*EXCERPTED PASSAGE*:
------------------------

But experts say proving someone was there and is a member of one of the groups is not enough to convict. There must also be evidence that the defendant took part in the underlying crime, which police say in this case is capital murder.
Participation doesn’t need to involve pulling the trigger, Coates said. It could be anything as small as texting someone before the shooting about wanting to kill a rival, or holding someone’s gun. Under the state’s so-called law of parties, Coates said that basically “in Texas, if you’re in for a little bit, you’re in for the whole thing.”
But Seth Sutton, a Waco defense attorney who is representing one of the arrested bikers, told the Tribune-Herald that he just doesn’t see how prosecutors will make the mass charges stick.
“Anytime the police are arresting close to 200 people for engaging in an organized crime committing capital murder, what they’re saying is that they have probable cause that each and every one of these people committed capital murder,” he said. “Obviously, that’s absurd.”
Even local law enforcement officials acknowledge that it will be a “monumental task” for investigators to decipher what happened amid the chaos, said Waco police Sgt. W. Patrick Swanton. Surveillance video will help, but it is unclear whether footage was recorded of the parking lot, where most of the shooting seems to have occurred. Further complicating the investigation, Swanton said, is the fact that many of the gang members aren’t cooperating.
Proving the identities of the shooters will be tough, too, and jurors may have credibility issues with witnesses with criminal pasts or an ulterior motive for testifying against a rival gang, said Toby Shook, a criminal defense attorney and former Dallas County prosecutor.
The case will hinge on evidence that indicates a motive for the shooting and why the defendants were present at the scene, he said.
Several motorcycle enthusiasts argue that most of the arrestees had no plans for violence. They say they were at Twin Peaks that day for a scheduled meeting of the regional chapter of the “Confederation of Clubs and Independents,” or CoCI, about safety and legislative issues affecting bikers.
But Hundley, the Mexia detective who has gone undercover in biker gangs, said the Bandidos pressure smaller clubs to join the confederation and pay dues to it, which they use for their group. That’s why the Cossacks refused to join the confederation, he said.

------------------------

*SUPPLIED RECORDS*:

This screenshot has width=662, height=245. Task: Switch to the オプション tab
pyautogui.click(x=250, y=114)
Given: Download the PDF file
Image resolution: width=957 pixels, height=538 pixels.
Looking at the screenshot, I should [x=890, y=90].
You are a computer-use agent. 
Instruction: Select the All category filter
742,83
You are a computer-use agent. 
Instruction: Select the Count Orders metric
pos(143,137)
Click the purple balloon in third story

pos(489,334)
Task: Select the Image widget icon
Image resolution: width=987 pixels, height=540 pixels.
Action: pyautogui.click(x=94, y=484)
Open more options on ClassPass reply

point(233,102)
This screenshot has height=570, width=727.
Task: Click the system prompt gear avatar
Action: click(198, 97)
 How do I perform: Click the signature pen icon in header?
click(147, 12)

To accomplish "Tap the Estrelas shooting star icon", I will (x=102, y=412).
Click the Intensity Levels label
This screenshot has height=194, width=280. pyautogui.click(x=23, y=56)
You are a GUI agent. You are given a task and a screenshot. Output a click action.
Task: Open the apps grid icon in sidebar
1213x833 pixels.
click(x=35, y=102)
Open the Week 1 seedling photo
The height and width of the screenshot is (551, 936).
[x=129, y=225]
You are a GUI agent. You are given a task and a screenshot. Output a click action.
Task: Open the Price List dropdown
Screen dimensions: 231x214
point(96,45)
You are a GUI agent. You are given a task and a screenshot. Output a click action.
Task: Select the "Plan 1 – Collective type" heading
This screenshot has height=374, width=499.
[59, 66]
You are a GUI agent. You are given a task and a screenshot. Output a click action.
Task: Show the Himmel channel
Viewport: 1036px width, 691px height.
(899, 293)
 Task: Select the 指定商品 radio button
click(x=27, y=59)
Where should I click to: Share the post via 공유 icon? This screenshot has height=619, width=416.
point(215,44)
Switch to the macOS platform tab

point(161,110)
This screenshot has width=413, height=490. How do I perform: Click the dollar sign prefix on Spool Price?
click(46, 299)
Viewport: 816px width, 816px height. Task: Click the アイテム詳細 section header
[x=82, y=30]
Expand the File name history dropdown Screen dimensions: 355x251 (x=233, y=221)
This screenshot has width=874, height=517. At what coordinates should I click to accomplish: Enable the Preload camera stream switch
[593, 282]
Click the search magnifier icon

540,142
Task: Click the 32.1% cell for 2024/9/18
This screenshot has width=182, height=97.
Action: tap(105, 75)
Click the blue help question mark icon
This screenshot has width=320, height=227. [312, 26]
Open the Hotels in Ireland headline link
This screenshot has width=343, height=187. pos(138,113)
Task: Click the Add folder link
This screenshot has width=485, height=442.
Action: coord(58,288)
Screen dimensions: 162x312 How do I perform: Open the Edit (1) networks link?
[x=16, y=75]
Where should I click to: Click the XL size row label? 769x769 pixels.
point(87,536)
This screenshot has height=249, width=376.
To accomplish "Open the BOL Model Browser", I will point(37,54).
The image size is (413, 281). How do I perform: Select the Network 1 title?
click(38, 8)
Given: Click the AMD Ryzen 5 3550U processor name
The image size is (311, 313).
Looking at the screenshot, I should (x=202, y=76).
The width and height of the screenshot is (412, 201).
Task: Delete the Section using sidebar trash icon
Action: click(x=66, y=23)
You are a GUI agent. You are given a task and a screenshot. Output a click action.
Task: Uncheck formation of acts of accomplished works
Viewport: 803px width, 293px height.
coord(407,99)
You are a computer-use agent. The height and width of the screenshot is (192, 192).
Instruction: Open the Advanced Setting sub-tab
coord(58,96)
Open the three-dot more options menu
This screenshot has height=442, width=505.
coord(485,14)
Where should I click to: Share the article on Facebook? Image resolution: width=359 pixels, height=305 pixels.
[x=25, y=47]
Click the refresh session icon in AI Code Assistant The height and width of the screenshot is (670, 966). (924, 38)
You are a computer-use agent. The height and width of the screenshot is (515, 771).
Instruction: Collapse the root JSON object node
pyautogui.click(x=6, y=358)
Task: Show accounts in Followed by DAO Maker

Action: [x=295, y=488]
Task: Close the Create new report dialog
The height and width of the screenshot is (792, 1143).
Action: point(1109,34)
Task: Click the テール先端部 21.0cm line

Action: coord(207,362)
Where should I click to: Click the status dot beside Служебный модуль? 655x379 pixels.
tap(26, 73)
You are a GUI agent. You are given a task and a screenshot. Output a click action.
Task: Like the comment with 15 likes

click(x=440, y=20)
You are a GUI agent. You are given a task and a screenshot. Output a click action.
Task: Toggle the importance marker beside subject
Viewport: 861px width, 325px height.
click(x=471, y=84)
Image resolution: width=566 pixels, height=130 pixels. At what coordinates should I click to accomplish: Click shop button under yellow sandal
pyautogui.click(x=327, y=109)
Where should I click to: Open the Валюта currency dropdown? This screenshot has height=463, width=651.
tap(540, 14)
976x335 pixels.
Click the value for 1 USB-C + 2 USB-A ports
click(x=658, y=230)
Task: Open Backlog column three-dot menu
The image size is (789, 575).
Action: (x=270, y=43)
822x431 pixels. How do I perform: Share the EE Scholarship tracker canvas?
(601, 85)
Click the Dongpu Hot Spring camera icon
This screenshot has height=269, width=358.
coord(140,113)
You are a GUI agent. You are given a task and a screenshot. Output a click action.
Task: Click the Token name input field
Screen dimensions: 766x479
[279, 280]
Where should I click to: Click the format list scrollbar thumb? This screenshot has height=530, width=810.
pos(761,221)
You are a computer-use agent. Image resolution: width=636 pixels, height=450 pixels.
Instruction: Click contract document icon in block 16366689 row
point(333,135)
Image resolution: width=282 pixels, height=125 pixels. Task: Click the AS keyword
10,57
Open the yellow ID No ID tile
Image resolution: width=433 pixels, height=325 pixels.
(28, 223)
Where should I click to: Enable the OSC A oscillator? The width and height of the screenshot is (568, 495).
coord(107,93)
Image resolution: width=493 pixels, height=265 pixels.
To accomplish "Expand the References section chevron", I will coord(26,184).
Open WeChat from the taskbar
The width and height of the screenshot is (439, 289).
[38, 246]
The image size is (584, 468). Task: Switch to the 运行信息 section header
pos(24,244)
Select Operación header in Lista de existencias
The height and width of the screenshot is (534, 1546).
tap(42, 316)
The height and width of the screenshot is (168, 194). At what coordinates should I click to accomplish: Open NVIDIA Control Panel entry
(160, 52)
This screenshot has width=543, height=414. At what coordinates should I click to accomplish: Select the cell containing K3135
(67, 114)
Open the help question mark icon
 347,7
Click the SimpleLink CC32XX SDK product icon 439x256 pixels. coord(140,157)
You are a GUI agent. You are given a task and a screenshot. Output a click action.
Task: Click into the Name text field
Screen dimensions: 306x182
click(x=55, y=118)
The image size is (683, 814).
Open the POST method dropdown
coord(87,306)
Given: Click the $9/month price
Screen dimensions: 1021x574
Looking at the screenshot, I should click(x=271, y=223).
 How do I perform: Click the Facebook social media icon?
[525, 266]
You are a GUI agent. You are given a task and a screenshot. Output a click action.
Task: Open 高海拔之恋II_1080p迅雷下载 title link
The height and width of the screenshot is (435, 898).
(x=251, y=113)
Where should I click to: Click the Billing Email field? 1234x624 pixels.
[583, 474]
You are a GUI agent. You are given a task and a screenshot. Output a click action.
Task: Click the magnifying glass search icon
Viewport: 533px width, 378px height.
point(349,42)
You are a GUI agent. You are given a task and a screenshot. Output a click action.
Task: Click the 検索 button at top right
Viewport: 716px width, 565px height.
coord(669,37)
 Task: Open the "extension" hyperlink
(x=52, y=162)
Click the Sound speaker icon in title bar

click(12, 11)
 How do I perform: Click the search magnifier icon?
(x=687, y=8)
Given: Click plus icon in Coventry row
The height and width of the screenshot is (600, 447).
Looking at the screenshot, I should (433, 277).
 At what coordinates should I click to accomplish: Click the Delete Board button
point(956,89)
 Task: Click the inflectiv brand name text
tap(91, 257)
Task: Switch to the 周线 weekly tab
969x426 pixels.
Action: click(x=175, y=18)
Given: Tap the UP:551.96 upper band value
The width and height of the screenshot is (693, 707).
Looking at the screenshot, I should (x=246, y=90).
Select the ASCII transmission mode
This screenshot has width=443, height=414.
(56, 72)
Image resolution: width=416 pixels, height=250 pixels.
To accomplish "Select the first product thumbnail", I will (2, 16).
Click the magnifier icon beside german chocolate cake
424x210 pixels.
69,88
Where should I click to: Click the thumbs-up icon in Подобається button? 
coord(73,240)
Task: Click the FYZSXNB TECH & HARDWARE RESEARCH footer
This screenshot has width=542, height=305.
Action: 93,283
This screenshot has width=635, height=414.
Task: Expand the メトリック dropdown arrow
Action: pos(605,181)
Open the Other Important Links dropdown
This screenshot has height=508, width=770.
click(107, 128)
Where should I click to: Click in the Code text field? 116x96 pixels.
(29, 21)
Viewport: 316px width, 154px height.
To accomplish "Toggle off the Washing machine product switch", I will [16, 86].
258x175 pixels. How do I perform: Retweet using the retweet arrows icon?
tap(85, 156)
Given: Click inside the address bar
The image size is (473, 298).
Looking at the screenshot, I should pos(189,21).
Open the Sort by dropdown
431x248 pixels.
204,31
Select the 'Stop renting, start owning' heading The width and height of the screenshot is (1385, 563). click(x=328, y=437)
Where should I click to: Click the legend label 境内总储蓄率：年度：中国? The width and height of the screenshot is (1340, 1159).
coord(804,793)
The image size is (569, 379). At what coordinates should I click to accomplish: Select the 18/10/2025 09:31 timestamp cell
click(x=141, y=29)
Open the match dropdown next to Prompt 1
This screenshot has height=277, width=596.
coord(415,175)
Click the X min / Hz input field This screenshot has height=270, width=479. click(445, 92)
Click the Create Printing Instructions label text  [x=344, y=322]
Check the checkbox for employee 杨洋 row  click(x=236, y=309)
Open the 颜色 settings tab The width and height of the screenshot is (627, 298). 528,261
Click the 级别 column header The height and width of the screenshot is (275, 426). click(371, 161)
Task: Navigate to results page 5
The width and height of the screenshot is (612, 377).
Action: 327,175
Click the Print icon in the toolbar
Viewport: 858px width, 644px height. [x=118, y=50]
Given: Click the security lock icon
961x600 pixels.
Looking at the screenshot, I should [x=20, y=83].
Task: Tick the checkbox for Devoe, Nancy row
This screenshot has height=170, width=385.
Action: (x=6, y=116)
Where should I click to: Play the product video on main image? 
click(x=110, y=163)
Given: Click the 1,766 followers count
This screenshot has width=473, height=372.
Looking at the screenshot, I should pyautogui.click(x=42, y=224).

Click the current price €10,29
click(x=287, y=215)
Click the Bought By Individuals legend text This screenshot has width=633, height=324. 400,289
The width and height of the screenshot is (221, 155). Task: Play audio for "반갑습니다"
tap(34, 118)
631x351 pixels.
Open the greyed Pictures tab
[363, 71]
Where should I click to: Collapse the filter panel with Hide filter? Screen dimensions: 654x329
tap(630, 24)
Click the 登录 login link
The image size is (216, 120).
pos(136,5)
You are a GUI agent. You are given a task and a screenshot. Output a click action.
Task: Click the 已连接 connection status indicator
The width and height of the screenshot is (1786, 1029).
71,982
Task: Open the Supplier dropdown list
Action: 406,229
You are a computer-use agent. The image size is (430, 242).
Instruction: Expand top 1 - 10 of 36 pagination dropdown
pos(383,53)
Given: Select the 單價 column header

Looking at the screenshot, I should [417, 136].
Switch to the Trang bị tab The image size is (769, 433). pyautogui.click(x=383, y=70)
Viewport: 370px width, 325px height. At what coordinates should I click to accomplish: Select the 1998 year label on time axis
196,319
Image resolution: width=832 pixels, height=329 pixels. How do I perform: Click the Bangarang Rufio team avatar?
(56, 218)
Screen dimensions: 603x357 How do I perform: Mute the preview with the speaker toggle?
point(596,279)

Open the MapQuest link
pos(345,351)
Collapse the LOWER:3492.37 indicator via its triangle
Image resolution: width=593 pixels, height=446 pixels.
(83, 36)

------------------------

*QUESTIONS ON THE MATERIAL*:
1. In the article on the Waco biker arrests, what do police say is the underlying crime in this case?
2. Resume the article on the Waco biker arrests, picking up after its final sentence.
The listing has no connection to the article on the Waco biker arrests.

*RESPONSES TO THE TASKS*:
1. Capital murder.

2.
“It’s organized crime at its finest,” Hundley said of the Bandidos. The CoCI is “a motorcycle activist group; however, it’s a fine line. It was made by the Bandidos for the Bandidos, and of course they give money to motorcycle rights to make everyone happy and then they’re lining their pockets with it, no doubt.”
Gun rights and self-defense laws also will come into play, several legal experts said.
“You’re going to have a huge fight over the facts and also a huge legal battle between the state and the defense over whether self-defense applies to these cases,” said Shook.
Authorities said they recovered at least 318 weapons from the restaurant, including some found hidden in a toilet and others tucked between tortilla chips and bags of flour.
Prosecutors will want to argue that possession of a weapon for all those arrested is illegal because they are members of known criminal street gangs. Shook said that could prove difficult to pin on those who are members of smaller clubs that may not be involved in criminal activity.
Also, he said, known gang members could still raise self-defense claims because they could say they were protecting their lives while being fired upon by an aggressor.
Shook said defense attorneys could also argue that Texas residents have a right to carry guns across county lines in their vehicles, which are considered an extension of their homes.
With all the various angles prosecutors must consider, combined with the defense arguments, Shook believes unraveling the case and getting convictions will be difficult.
“It’s going to get pretty complicated and sticky,” he said.